Initial Public Offering (IPOs) has emerged as one of the most sought-after sources to raise capital and unlock new growth opportunities. India’s IPO landscape is evolving, with clear distinctions between SME IPO and Mainboard IPO. Through IPO, the companies give an offer to buy its shares for the first time, investors get an opportunity to invest in the growth-oriented companies and participate in the earnings of the company. However, an investor shall do proper IPO review and IPO analysis to decide whether to apply for IPO or not.
An Initial Public Offering (IPO) is the process through which a privately held company offers its shares to the public for the first time. Once listed, these shares are traded on stock exchanges like the NSE (National Stock Exchange) or BSE (Bombay Stock Exchange) in case of a mainboard IPO. NSE Emerge and BSE SME are the SME platforms for listing of SME companies.
Listing and IPO increases the transparency with regulatory compliance requirements, and unlocks liquidity for existing shareholders.
Transition from Private to Public
An IPO is a significant turning point for any company, marking its transition from privately held to publicly listed company. Once a company completes its IPO, its shares are made available for purchase by the general public on recognized stock exchanges. The company becomes accountable to a wide range of public shareholders and must adhere to strict regulatory norms, corporate governance standards, and financial disclosure requirements.

◆ Given data ◆
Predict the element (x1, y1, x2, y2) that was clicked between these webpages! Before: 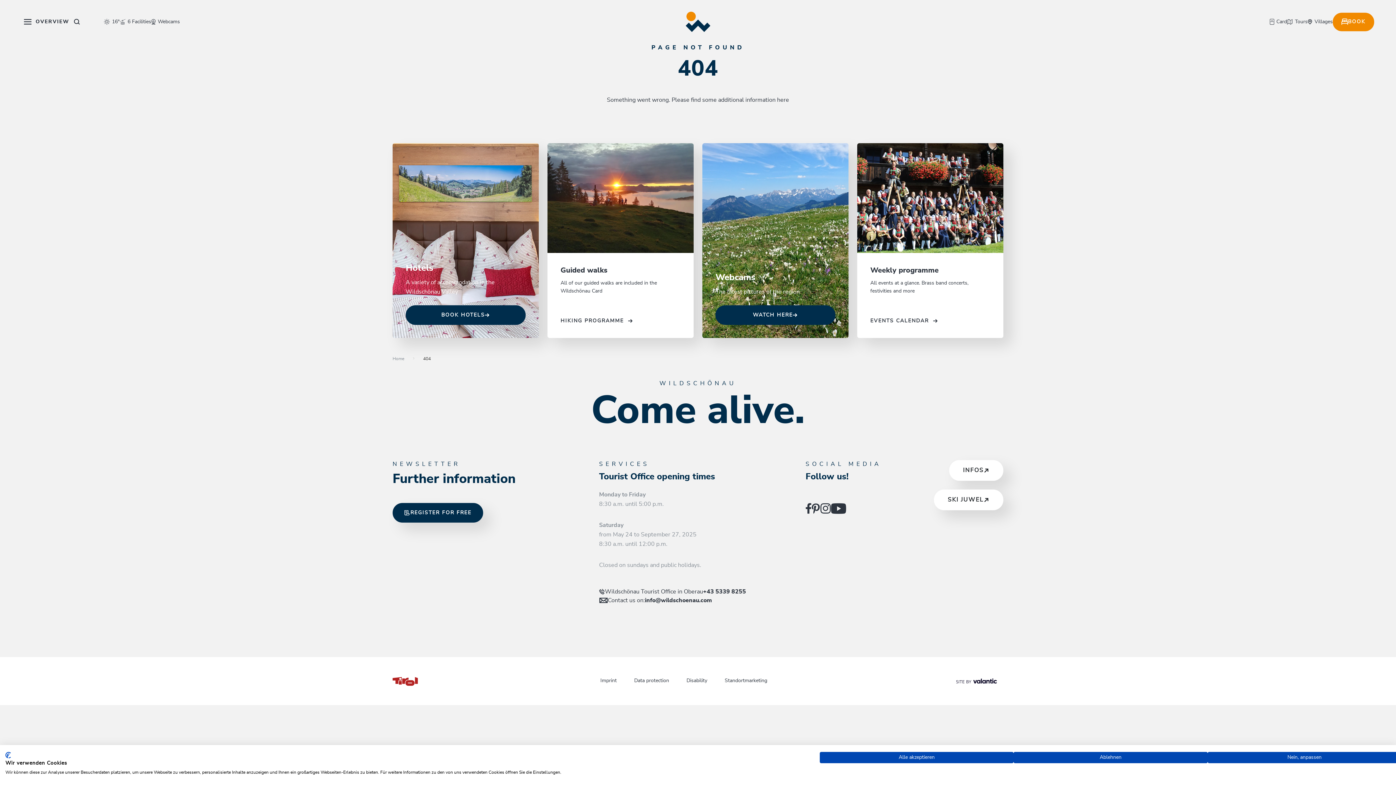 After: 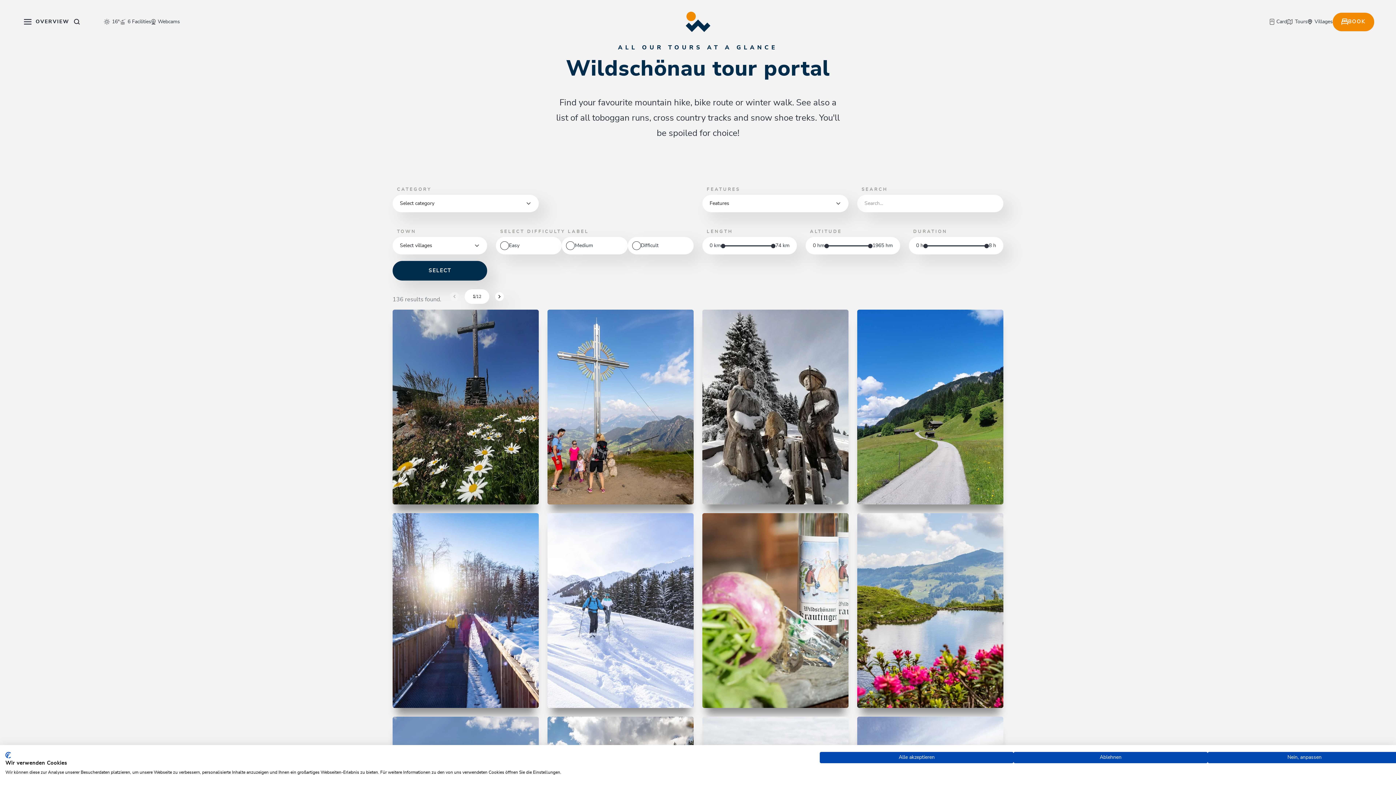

◆ Exercise set ◆
(A) Copy the passage of the IPO overview above from "Transition from Private to" up to and including "financial disclosure requirements.".
(B) According to the IPO overview above, which two platforms are named as the SME platforms?

◆ Outputs by task ◆
(A)
Transition from Private to Public
An IPO is a significant turning point for any company, marking its transition from privately held to publicly listed company. Once a company completes its IPO, its shares are made available for purchase by the general public on recognized stock exchanges. The company becomes accountable to a wide range of public shareholders and must adhere to strict regulatory norms, corporate governance standards, and financial disclosure requirements.

(B) NSE Emerge and BSE SME.